== EXCERPT TO READ ==
※ ※ ※

Lack of citalopram quickly caught up with me, with extremes of emotion, from intensely happy and positive, to alarmingly worrisome and doubtful of my choices, my life, my work; me.
I fought it. Determined to be better than this "mental disorder" - there is nothing wrong with me. Everything I have achieved, I have done through sheer sense of self and sense of will. All me.
Do I really have to be dosed up to feel like a normal human being? Or do I have to take this tablet for the rest of my life just to make sure my brain doesn't get the better of me.
I spoke with the lovely Sam Walker on the radio and told her how I was optimistic, hopeful, that when it comes to family and it comes to love, there would somehow be a way back for me and my family.
Today proved that just isn't true.
And despite being back on an even keel, it has hit me hard.
I pondered whether to right this, whether admitting vulnerability and occasional instability would show flashes of weakness and that isn't what I'm about, it's not what my business is about, its about hope and hard work and therein lies the key to this blog post - there is no shame in writing about your own weaknesses, the things that make us human.
I can't be inspiration and light all of the time ;)
It's a pleasure and fascinating that some even think so.
I'm Francesca, I'm flawed, and today, I am absolutely flailing in the wind.
But I don't think there is anything wrong with that.
Since my court date, I've been on this incredible journey of optimism, challenges, hard work. successes, awards, media, television, workshops, people, friends, life.
I honestly haven't stopped.
So is it any wonder?
This isn't the old fashioned cruise control.

※ ※ ※

== AVAILABLE RECORDS ==

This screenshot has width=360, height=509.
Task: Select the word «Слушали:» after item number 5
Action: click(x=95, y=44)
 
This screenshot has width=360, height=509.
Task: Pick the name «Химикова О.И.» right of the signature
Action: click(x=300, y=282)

※ ※ ※

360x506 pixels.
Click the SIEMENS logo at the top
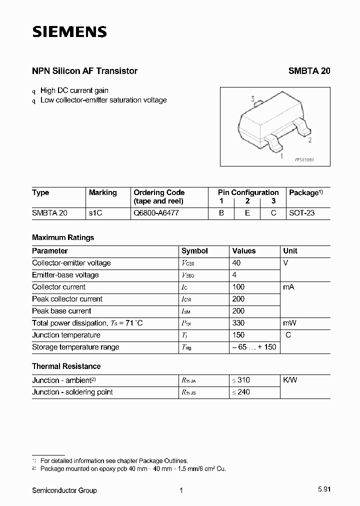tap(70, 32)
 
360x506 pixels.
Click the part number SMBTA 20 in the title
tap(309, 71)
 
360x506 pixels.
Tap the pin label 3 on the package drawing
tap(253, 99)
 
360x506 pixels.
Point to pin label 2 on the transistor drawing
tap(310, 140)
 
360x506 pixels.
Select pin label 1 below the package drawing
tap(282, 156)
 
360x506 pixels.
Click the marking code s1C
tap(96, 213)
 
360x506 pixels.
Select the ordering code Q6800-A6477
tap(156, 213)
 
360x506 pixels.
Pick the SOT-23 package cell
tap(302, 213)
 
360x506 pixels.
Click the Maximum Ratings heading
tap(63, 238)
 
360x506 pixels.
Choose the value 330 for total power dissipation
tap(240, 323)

※ ※ ※

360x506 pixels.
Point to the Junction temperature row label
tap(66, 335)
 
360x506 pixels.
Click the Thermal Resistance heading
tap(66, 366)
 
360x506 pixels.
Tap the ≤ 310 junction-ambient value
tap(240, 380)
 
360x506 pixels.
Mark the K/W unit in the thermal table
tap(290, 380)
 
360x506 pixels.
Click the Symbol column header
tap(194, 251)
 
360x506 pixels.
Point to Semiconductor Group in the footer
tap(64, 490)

※ ※ ※

== DIRECTIONS ==
[1] Reproduce word for word the part of the blog post starting at "I pondered whether" and ending at "honestly haven't stopped.".
[2] List each line of the rows that includes the word "Task".
The blog post and the rows were taken from unrelated sources.

== SOLUTION LIST ==
[1]
I pondered whether to right this, whether admitting vulnerability and occasional instability would show flashes of weakness and that isn't what I'm about, it's not what my business is about, its about hope and hard work and therein lies the key to this blog post - there is no shame in writing about your own weaknesses, the things that make us human.
I can't be inspiration and light all of the time ;)
It's a pleasure and fascinating that some even think so.
I'm Francesca, I'm flawed, and today, I am absolutely flailing in the wind.
But I don't think there is anything wrong with that.
Since my court date, I've been on this incredible journey of optimism, challenges, hard work. successes, awards, media, television, workshops, people, friends, life.
I honestly haven't stopped.

[2]
Task: Select the word «Слушали:» after item number 5
Task: Pick the name «Химикова О.И.» right of the signature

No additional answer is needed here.